- _Data records_

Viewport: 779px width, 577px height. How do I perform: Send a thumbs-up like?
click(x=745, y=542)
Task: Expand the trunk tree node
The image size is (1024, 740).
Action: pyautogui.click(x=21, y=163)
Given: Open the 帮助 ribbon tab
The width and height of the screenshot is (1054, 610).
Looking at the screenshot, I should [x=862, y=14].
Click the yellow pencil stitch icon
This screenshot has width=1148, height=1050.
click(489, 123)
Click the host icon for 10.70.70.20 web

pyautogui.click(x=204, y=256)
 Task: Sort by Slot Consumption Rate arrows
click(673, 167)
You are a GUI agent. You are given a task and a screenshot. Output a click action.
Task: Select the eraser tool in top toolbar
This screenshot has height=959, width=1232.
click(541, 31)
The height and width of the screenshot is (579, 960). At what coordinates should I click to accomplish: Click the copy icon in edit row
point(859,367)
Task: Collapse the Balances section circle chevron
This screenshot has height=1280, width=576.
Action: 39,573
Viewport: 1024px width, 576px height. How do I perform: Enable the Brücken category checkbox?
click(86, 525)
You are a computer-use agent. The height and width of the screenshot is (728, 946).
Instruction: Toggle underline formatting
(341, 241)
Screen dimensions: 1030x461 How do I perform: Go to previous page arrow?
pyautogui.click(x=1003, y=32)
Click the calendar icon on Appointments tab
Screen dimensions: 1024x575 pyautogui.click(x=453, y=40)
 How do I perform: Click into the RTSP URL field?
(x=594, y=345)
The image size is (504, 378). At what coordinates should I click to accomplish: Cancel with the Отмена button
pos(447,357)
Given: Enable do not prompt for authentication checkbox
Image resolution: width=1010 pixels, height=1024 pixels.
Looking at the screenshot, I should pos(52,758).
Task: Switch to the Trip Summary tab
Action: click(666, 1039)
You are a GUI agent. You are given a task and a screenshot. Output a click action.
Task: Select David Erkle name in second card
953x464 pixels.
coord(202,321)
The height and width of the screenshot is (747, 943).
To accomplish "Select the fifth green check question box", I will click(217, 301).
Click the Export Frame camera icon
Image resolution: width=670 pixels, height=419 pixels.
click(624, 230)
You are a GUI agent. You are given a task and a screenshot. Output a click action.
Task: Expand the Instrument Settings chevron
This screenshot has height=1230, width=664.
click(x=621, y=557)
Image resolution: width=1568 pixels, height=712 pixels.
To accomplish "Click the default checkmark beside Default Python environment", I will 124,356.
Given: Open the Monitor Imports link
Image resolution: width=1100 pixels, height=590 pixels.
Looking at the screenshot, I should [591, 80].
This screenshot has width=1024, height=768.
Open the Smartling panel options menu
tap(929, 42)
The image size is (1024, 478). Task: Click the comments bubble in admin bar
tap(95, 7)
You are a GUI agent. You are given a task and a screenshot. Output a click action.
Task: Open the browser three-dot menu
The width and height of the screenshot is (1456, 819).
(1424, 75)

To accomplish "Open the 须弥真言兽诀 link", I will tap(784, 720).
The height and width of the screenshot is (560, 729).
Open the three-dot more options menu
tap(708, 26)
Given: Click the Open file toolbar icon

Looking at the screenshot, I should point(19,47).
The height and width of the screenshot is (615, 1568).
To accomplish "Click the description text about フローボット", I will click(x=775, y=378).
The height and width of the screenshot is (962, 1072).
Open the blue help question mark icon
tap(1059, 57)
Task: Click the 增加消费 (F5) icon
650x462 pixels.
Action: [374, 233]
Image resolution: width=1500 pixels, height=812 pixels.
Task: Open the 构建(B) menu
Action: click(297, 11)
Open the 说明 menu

- _What you should do_
Beginning with the line that contains "The height and width of the screenshot is (747, 943).", return every line to the end of the listing, unchanged, and nothing else.

- _Response to this exercise_
The height and width of the screenshot is (747, 943).
To accomplish "Select the fifth green check question box", I will click(217, 301).
Click the Export Frame camera icon
Image resolution: width=670 pixels, height=419 pixels.
click(624, 230)
You are a GUI agent. You are given a task and a screenshot. Output a click action.
Task: Expand the Instrument Settings chevron
This screenshot has height=1230, width=664.
click(x=621, y=557)
Image resolution: width=1568 pixels, height=712 pixels.
To accomplish "Click the default checkmark beside Default Python environment", I will 124,356.
Given: Open the Monitor Imports link
Image resolution: width=1100 pixels, height=590 pixels.
Looking at the screenshot, I should [591, 80].
This screenshot has width=1024, height=768.
Open the Smartling panel options menu
tap(929, 42)
The image size is (1024, 478). Task: Click the comments bubble in admin bar
tap(95, 7)
You are a GUI agent. You are given a task and a screenshot. Output a click action.
Task: Open the browser three-dot menu
The width and height of the screenshot is (1456, 819).
(1424, 75)

To accomplish "Open the 须弥真言兽诀 link", I will tap(784, 720).
The height and width of the screenshot is (560, 729).
Open the three-dot more options menu
tap(708, 26)
Given: Click the Open file toolbar icon

Looking at the screenshot, I should point(19,47).
The height and width of the screenshot is (615, 1568).
To accomplish "Click the description text about フローボット", I will click(x=775, y=378).
The height and width of the screenshot is (962, 1072).
Open the blue help question mark icon
tap(1059, 57)
Task: Click the 增加消费 (F5) icon
650x462 pixels.
Action: [374, 233]
Image resolution: width=1500 pixels, height=812 pixels.
Task: Open the 构建(B) menu
Action: click(297, 11)
Open the 说明 menu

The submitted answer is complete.